# [Problem requirements]
Lines below containing the word "dialog" should be copied out.

Collected data
★ ★ ★ ★ ★
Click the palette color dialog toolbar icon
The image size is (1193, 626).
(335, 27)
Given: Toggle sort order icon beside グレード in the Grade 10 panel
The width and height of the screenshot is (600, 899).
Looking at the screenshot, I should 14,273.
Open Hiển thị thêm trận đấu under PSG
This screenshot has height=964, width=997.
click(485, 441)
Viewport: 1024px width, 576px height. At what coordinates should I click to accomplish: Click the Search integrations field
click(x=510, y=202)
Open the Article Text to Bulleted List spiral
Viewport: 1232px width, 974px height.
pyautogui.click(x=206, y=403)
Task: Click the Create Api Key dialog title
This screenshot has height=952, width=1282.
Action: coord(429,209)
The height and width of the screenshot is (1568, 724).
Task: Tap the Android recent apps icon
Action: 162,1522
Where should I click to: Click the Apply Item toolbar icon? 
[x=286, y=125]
★ ★ ★ ★ ★
# [Response to the exercise]
Click the palette color dialog toolbar icon
Task: Click the Create Api Key dialog title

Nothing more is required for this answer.